Depois, comecei a ler algumas coisas sobre a Revolução Francesa. No fundo, embora não se explicitasse isso no meu espírito, eu via bem que havia um elemento comum entre as duas Revoluções; não só o que está em meu livro Revolução e Contra-Revolução, mas algo que, quando o escrevi, estava no fundo de minha alma, mas ainda não chegara a explicitar inteiramente: é que ambas essas Revoluções são dessacralizantes.
As igrejas ou as seitas nascidas do protestantismo têm doses diferentes de restos de uma sacralidade envenenada, conspurcada. São restos de bom vinho misturado com pus e, portanto, falso, adulterado, asqueroso.
O protestantismo é todo ele um resto de sacralidade dado para tranquilizar as pessoas que, colocadas entre a negação ou a aceitação completa da sacralidade, acabariam por optar pela Santa Igreja Católica. Então os protestantes ofereciam, como uma espécie de mal menor, o pão feito sei lá de que farinha “leprosa”, que era o pão da doutrina protestante, em vez da Doutrina Católica, o mais puro dos pães.
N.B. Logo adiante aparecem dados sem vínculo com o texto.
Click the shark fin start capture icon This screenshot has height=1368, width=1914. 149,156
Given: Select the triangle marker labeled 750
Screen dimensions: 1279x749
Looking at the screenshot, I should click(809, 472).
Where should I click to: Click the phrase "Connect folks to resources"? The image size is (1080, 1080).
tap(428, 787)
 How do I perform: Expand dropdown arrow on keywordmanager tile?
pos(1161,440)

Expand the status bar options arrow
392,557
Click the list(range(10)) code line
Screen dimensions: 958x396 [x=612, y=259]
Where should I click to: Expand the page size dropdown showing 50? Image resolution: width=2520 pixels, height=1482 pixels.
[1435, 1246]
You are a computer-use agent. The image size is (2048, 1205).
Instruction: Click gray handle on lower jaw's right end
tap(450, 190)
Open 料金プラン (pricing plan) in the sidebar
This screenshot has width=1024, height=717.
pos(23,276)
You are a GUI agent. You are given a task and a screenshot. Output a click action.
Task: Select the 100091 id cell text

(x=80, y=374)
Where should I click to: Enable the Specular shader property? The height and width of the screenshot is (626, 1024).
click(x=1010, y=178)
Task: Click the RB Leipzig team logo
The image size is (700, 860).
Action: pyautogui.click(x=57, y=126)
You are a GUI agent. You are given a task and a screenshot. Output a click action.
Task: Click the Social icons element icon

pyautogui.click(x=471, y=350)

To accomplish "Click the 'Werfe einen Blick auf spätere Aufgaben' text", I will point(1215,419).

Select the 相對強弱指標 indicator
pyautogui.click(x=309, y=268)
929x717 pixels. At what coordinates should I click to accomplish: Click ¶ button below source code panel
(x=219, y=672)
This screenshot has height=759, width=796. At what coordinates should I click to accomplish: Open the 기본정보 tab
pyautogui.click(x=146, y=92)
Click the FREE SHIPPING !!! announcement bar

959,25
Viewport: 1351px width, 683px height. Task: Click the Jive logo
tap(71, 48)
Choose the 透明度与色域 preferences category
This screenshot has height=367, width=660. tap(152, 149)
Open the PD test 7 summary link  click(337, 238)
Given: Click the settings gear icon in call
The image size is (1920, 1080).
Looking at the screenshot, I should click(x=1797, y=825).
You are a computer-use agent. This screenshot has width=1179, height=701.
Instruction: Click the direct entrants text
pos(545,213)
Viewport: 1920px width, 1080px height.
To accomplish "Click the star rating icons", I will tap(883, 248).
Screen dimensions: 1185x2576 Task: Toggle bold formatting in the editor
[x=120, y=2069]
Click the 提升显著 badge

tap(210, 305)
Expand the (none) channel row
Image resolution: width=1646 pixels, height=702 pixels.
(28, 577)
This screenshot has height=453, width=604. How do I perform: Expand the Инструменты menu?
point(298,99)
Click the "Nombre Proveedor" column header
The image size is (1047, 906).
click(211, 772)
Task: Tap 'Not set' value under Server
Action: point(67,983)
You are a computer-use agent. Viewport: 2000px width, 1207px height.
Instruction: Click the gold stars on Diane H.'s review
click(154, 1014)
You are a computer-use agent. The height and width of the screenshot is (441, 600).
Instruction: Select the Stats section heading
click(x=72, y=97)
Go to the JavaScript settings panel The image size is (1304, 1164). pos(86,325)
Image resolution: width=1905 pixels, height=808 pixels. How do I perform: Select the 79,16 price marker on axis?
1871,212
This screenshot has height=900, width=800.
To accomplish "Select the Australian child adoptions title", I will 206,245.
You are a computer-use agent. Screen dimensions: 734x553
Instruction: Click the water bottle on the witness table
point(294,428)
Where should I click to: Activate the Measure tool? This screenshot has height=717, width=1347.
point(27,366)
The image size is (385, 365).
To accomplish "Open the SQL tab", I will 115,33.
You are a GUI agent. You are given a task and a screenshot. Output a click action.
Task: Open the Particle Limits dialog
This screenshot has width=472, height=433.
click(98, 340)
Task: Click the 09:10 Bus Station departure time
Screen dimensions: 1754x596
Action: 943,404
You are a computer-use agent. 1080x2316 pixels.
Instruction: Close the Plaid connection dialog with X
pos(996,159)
Daí, por exemplo, eles não usarem batina, e uma porção de outras coisas que a Igreja Católica põe por inteiro. Eles não colocavam por não terem o estofo do sagrado, que só a Igreja Católica possui.
E onde havia dessacralização eu me sentia exilado, expatriado e inimigo de morte!
Na Revolução Francesa também. A sociedade do Ancien Régime4, com os defeitos que eu percebia bem, era ainda toda feita de um respeito sacral para com pessoas que, se fossem como as aparências pediam, deveriam se apresentar de um modo profundamente sacral: protocolo, etiqueta, maneiras, decoração, etc.
Em relação à Idade Média eu ainda não tinha feito a comparação, mas, vistas do tempo em que eu vivia então — os anos 20, com a influência laicista do cinema de Hollywood —, as coisas do Ancien Régime eram sacralizantes. Em graus diferentes, mas ao menos comportavam a sacralidade.
(Continua no próximo número)
(Extraído de conferência de 14/4/1989)
1) Ct 4, 12.
2 ) Dr. Plinio se refere ao episódio ocorrido na Estação da Luz em São Paulo, quando, ainda menino, tomou conhecimento pela primeira vez da existência de Carlos Magno, ao se deparar com um livro popular que narrava a história deste Imperador e de seus pares. Ver Dr. Plinio, n. 8, p. 4-5.
3) Srta. Mathilde Heldmann, preceptora alemã contratada por Dona Lucilia.
4) Sistema social e político aristocrático em vigor na França entre os séculos XVI e XVIII.